═══ Entries provided ═══
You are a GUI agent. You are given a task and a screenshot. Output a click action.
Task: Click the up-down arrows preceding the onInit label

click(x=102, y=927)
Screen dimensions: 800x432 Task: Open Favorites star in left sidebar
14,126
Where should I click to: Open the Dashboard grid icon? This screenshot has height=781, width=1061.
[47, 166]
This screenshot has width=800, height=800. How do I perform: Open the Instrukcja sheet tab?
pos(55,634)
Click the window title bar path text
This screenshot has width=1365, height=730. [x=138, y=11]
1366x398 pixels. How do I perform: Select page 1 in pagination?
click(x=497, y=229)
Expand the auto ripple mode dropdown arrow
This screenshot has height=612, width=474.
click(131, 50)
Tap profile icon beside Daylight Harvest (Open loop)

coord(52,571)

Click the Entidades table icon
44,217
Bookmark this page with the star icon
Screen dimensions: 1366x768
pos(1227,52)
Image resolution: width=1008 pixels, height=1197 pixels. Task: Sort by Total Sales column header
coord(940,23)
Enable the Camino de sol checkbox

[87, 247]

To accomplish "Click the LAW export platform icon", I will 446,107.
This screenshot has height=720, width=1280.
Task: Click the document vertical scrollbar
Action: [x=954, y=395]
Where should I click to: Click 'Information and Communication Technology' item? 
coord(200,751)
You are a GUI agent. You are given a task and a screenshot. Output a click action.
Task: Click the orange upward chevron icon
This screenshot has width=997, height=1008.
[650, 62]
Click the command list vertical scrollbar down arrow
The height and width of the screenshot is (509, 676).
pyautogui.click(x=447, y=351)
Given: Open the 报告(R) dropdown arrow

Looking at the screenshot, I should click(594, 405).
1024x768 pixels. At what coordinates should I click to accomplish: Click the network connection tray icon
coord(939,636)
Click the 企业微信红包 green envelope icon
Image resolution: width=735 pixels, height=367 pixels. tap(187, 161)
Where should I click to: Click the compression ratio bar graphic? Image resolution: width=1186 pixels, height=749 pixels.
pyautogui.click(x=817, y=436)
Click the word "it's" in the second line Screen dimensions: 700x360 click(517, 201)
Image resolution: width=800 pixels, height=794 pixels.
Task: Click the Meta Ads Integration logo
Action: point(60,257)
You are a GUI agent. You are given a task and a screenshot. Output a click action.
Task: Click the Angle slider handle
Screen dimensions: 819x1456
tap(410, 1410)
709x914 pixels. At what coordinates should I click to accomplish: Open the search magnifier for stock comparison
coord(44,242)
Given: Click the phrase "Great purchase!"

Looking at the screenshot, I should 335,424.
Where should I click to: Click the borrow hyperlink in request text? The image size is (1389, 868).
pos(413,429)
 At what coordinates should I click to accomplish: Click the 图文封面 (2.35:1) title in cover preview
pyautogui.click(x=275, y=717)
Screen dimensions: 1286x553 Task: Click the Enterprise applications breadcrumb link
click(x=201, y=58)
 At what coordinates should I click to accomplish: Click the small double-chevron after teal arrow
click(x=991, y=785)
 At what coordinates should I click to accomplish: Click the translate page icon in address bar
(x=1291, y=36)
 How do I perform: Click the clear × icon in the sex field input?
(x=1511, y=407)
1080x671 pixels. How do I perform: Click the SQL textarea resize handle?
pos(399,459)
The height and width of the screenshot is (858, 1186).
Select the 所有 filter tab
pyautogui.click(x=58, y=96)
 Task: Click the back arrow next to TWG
═══
_Problem details_
From the first line to the last, output the records word for word.

_Written reply_
You are a GUI agent. You are given a task and a screenshot. Output a click action.
Task: Click the up-down arrows preceding the onInit label

click(x=102, y=927)
Screen dimensions: 800x432 Task: Open Favorites star in left sidebar
14,126
Where should I click to: Open the Dashboard grid icon? This screenshot has height=781, width=1061.
[47, 166]
This screenshot has width=800, height=800. How do I perform: Open the Instrukcja sheet tab?
pos(55,634)
Click the window title bar path text
This screenshot has width=1365, height=730. [x=138, y=11]
1366x398 pixels. How do I perform: Select page 1 in pagination?
click(x=497, y=229)
Expand the auto ripple mode dropdown arrow
This screenshot has height=612, width=474.
click(131, 50)
Tap profile icon beside Daylight Harvest (Open loop)

coord(52,571)

Click the Entidades table icon
44,217
Bookmark this page with the star icon
Screen dimensions: 1366x768
pos(1227,52)
Image resolution: width=1008 pixels, height=1197 pixels. Task: Sort by Total Sales column header
coord(940,23)
Enable the Camino de sol checkbox

[87, 247]

To accomplish "Click the LAW export platform icon", I will 446,107.
This screenshot has height=720, width=1280.
Task: Click the document vertical scrollbar
Action: [x=954, y=395]
Where should I click to: Click 'Information and Communication Technology' item? 
coord(200,751)
You are a GUI agent. You are given a task and a screenshot. Output a click action.
Task: Click the orange upward chevron icon
This screenshot has width=997, height=1008.
[650, 62]
Click the command list vertical scrollbar down arrow
The height and width of the screenshot is (509, 676).
pyautogui.click(x=447, y=351)
Given: Open the 报告(R) dropdown arrow

Looking at the screenshot, I should click(594, 405).
1024x768 pixels. At what coordinates should I click to accomplish: Click the network connection tray icon
coord(939,636)
Click the 企业微信红包 green envelope icon
Image resolution: width=735 pixels, height=367 pixels. tap(187, 161)
Where should I click to: Click the compression ratio bar graphic? Image resolution: width=1186 pixels, height=749 pixels.
pyautogui.click(x=817, y=436)
Click the word "it's" in the second line Screen dimensions: 700x360 click(517, 201)
Image resolution: width=800 pixels, height=794 pixels.
Task: Click the Meta Ads Integration logo
Action: point(60,257)
You are a GUI agent. You are given a task and a screenshot. Output a click action.
Task: Click the Angle slider handle
Screen dimensions: 819x1456
tap(410, 1410)
709x914 pixels. At what coordinates should I click to accomplish: Open the search magnifier for stock comparison
coord(44,242)
Given: Click the phrase "Great purchase!"

Looking at the screenshot, I should 335,424.
Where should I click to: Click the borrow hyperlink in request text? The image size is (1389, 868).
pos(413,429)
 At what coordinates should I click to accomplish: Click the 图文封面 (2.35:1) title in cover preview
pyautogui.click(x=275, y=717)
Screen dimensions: 1286x553 Task: Click the Enterprise applications breadcrumb link
click(x=201, y=58)
 At what coordinates should I click to accomplish: Click the small double-chevron after teal arrow
click(x=991, y=785)
 At what coordinates should I click to accomplish: Click the translate page icon in address bar
(x=1291, y=36)
 How do I perform: Click the clear × icon in the sex field input?
(x=1511, y=407)
1080x671 pixels. How do I perform: Click the SQL textarea resize handle?
pos(399,459)
The height and width of the screenshot is (858, 1186).
Select the 所有 filter tab
pyautogui.click(x=58, y=96)
 Task: Click the back arrow next to TWG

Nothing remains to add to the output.